Still, it's before 3:30am, and I'm drawing every day, 30 minutes earlier this time.
-the Centaur
No-regrets Sharpie sketch of Mahatma Gandhi. Actually, some regrets, in that the no-roughs state of the quick sketch sometimes creates problems - like, his egg is more head shaped, scratch that, reverse it, and his smile lines cup more to the chin, and the mustache doesn't overlap enough with the nose.
Ah well.
But even if it's late and I'm tired, I'm still ... drawing every day.
-the Centaur
Quick Sharpie sketch of the friend from high school mentioned in the last blogpost. Image and name withheld as he is apparently not a public figure, but nonetheless [your name "greenville"] found them anyway. The sketch is ... okay. A little cartoony - the real person's jaw is a bit rounder.
Drawing every day.
-the Centaur
Super quick sketch of Kelthani, an alien character from the "Alliance" universe of my "Stranded" and "Sibling Rivalry" stories. Fun fact: Serendipity the Centaur in "Stranded" is named after Kelthani (her middle name is Keltanya). The barely visible tattoo is the first three letters of "USMC", because Kelthani is literally a U. S. Marine drill instructor born in Darlington, South Carolina ... about 500 years from now.
And yes, he can probably kick your ass. He was a Marine for 300 years.

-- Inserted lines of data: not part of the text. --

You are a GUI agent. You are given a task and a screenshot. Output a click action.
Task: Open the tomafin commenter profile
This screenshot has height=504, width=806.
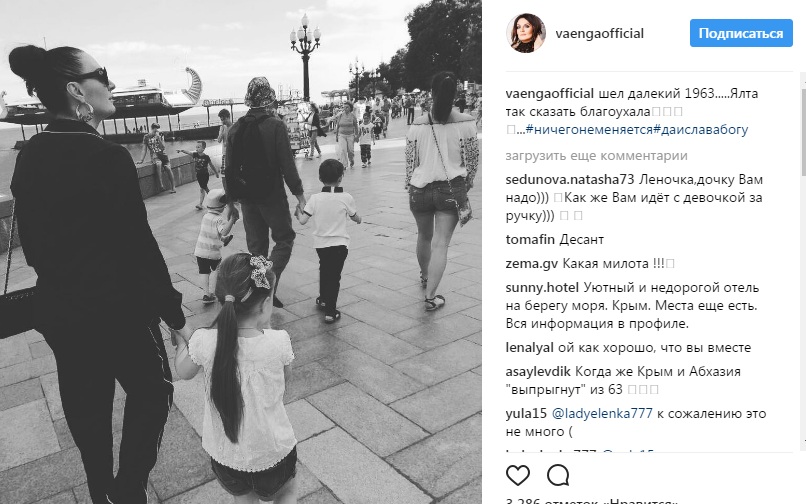530,240
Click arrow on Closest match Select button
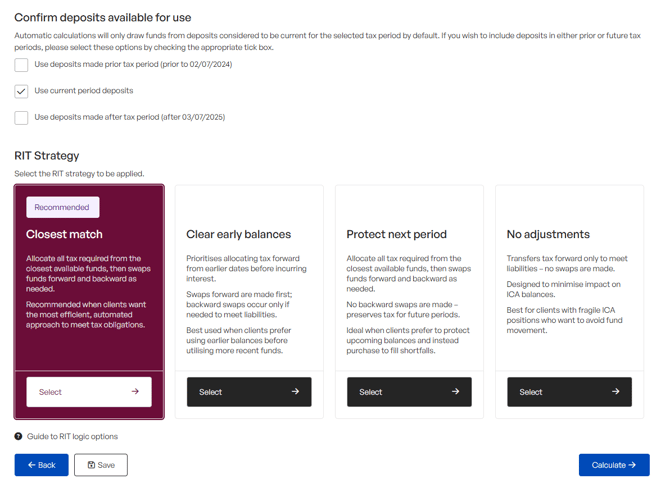The image size is (670, 488). click(x=135, y=392)
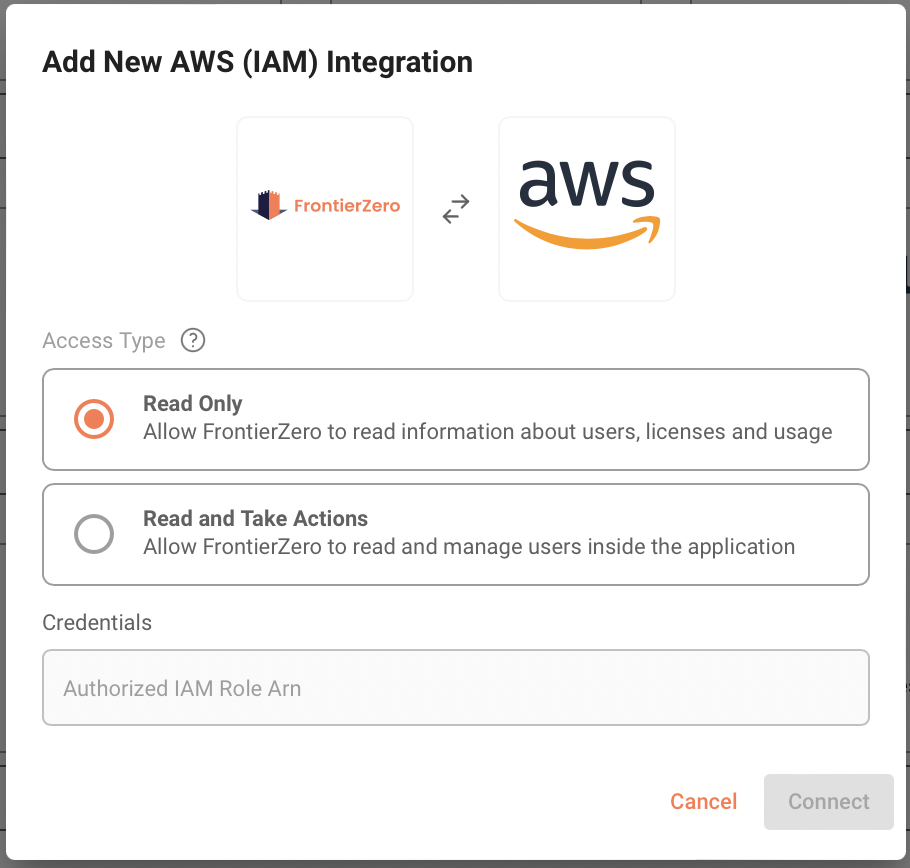Click the "Read and Take Actions" option title

(255, 519)
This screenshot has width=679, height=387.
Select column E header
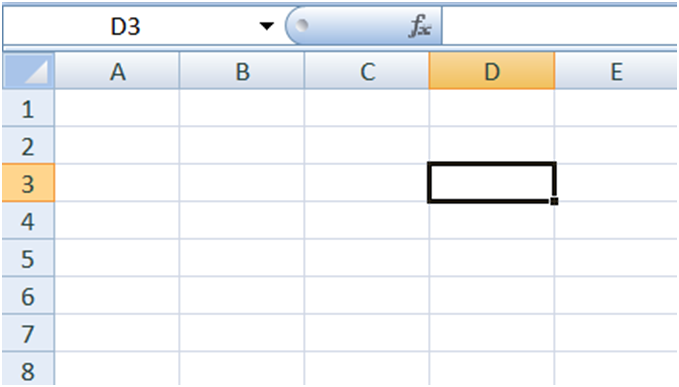click(x=616, y=71)
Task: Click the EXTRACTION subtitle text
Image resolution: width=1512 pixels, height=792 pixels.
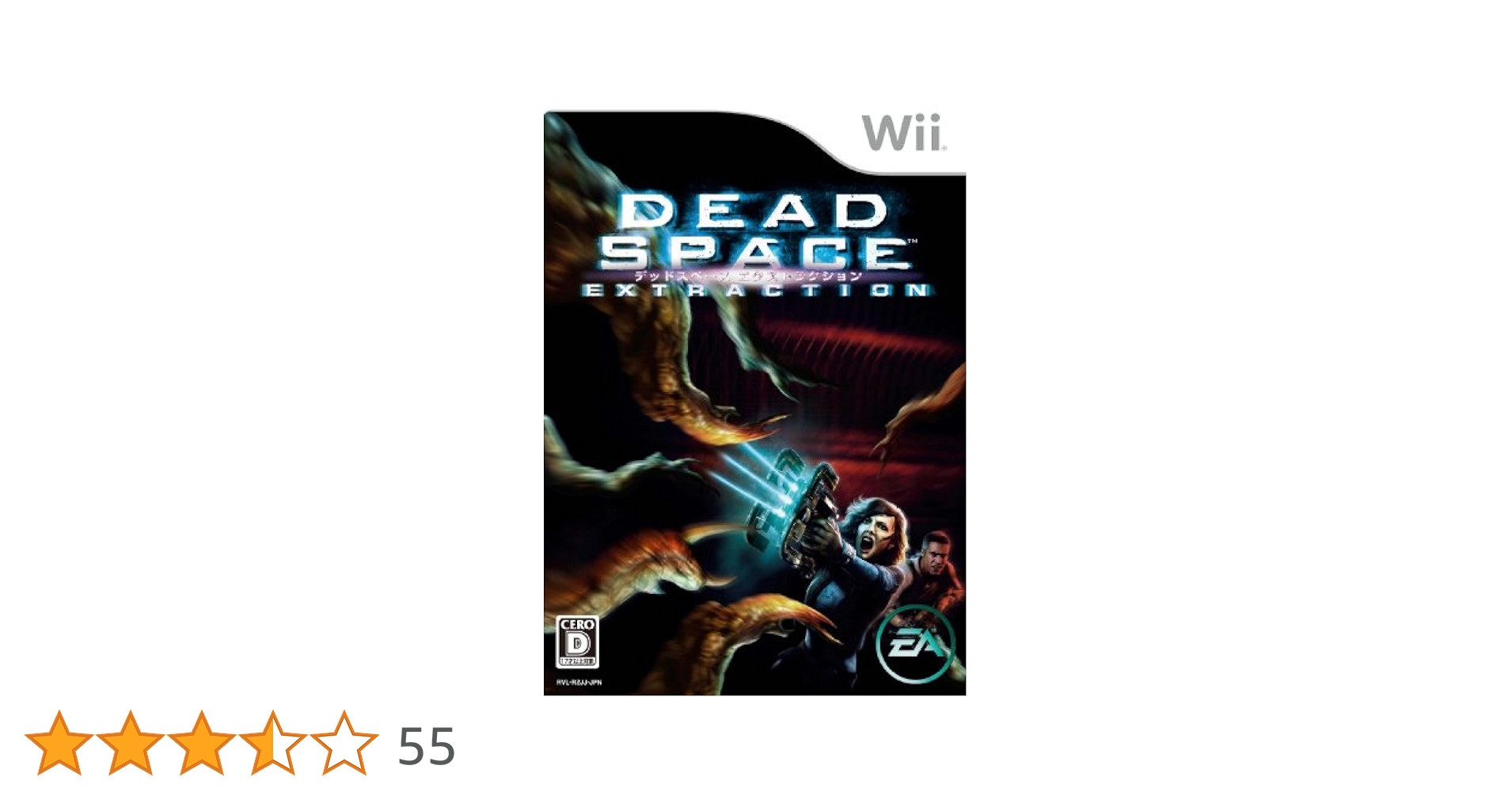Action: [x=756, y=291]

Done to celebrate finishing a notebook and switching back to an older (like, 20 years older) notebook with blank pages that features Kelthani quite a bit. Sharpie sketch right over very light roughs, trying to reconstruct his bone structure from memory, cleaned up in Photoshop with the levels tool.
Drawing every day.
-the Centaur
A quick sketch of Bishop Lucinda Ashby, done by roughing in ink and then tracing over my own roughs. I'm not going to share the source image - it was from a Zoom call, and I don't have permission to share - but comparing to a published picture of Lucinda, it's clear I dented her face a little bit. :-(
Ah, well. Sorry, Rev. Lucinda. Still ... drawing every day.